In two massive power struggles, we are now seeing two African leaders who have lost their political legitimacy, but are struggling to hold power. In full recognition of the fact they have lost legitimacy, both understand there is only one way to hold control: force. And the only way for a completely illegitimate leader to command force is with money.

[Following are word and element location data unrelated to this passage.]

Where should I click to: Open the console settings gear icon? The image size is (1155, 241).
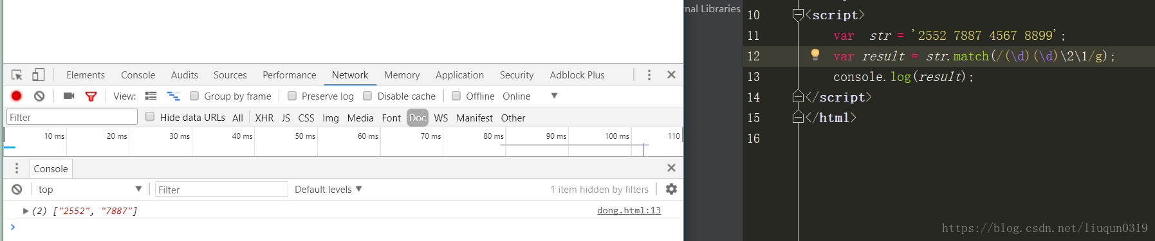click(x=671, y=189)
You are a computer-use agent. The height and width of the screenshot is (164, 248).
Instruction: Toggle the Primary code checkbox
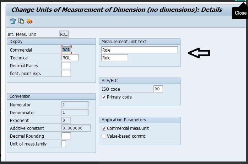point(104,97)
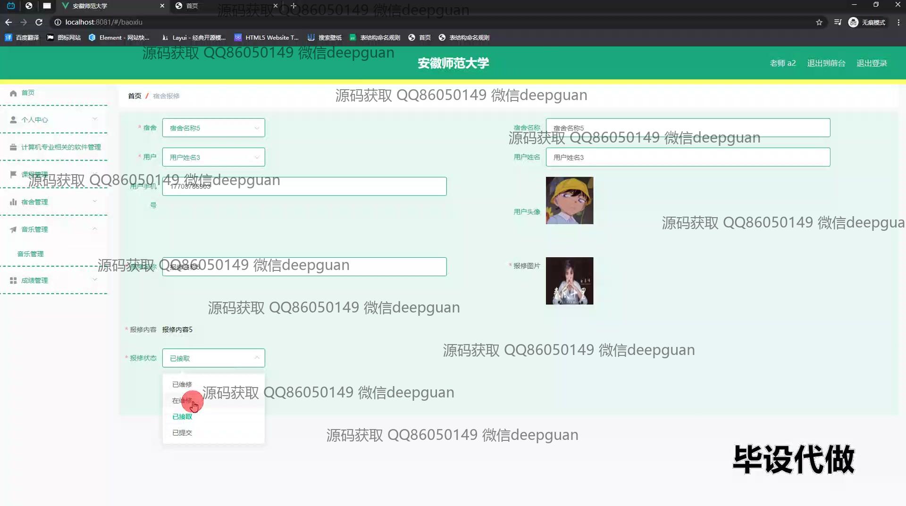Click the 用户手机号 input field
This screenshot has height=506, width=906.
tap(304, 186)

It is for that reason that we see such striking similarities between the way Muammar al-Quaddafi of Libya and Laurent Gbagbo of the Ivory Coast have grasped to power in recent weeks. Both men have all but completely lost domestic and international legitimacy. Both are using a not-quite loyal military to hold control. And both are running out of options.The Ivory Coast was once a magnet for immigrants as people spoke of an Ivorian “miracle,” but has now disintegrated as investors have pulled out and unemployment has soared. A former French colony, the nation is the world’s largest producer of cocoa beans, it is quite rich in coffee, and is also producing some gold. It. Laurent Gbagbo has held the office of the President since 2000, but was defeated by President-elect Alassane Ouattara in a vote in November. The UN has declared Ouattara the winner, but Gbagbo refuses to cede power and Ouattara remains locked in a hotel, protected by UN peacekeepers.

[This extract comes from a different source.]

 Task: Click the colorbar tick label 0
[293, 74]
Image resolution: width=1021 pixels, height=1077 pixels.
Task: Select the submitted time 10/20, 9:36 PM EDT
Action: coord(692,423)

To force Gbagbo out of office, the international community has imposed sanctions, freezing Gbagbo’s assets and banning him and his associates from traveling. Meanwhile, Ouattara issued a month-long embargo on cocoa. Both domestically and internationally, opponents believe Gbagbo will only be able to hold power for as long as he can pay the salaries of the military. So Gbagbo has upped the ante by “nationalizing” banks which closed their doors in response to the conflict. When those started running out of money, Gbagbo looked to retain power by nationalizing cocoa purchases and exports. But even then, his reserves are dwindling and a French diplomat has said “his days as a leader who can pay for those who support him are numbered. All of this is slowly starting to look like the end of the game for Gbagbo.”
In Libya, this tactic sounds all too familiar. Unfortunately, it has been much more successful for Qaddafi and so the momentum is headed in the other direction. Qaddafi’s army made key advances on rebels today, retaking the port town of Ras Lanuf, a strategic refinery town on the Mediterranean Sea. The victory signals a decisive shit in momentum against the uprising in Libya. In fact, the U.S. director of national intelligence today told the Senate Armed Services Committee that “over the long term… [Qaddafi’s] regime will prevail.”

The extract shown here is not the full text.